## GIVEN DATA

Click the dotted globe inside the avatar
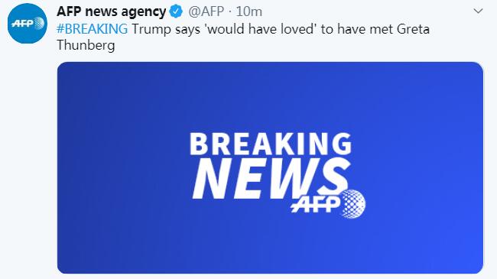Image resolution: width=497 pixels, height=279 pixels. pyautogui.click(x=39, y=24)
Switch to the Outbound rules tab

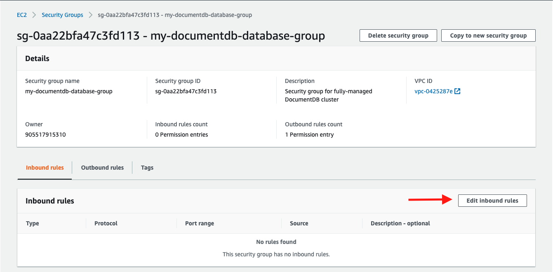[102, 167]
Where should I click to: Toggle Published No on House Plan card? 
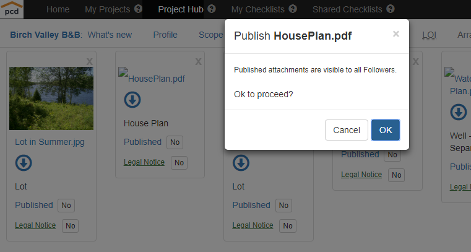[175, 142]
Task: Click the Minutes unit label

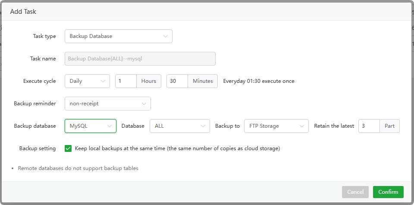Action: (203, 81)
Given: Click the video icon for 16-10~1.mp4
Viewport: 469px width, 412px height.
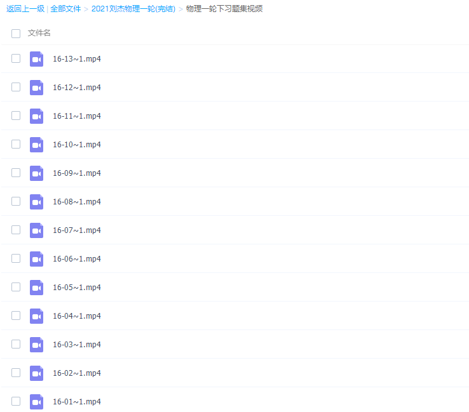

## REQUIRED WORK
Please give back every line above exactly as it stands, without pictures.

## EXERCISE OUTPUT
Click the dotted globe inside the avatar
Image resolution: width=497 pixels, height=279 pixels. pyautogui.click(x=39, y=24)
Switch to the Outbound rules tab

[102, 167]
Where should I click to: Toggle Published No on House Plan card? 
[175, 142]
Task: Click the Minutes unit label

Action: (203, 81)
Given: Click the video icon for 16-10~1.mp4
Viewport: 469px width, 412px height.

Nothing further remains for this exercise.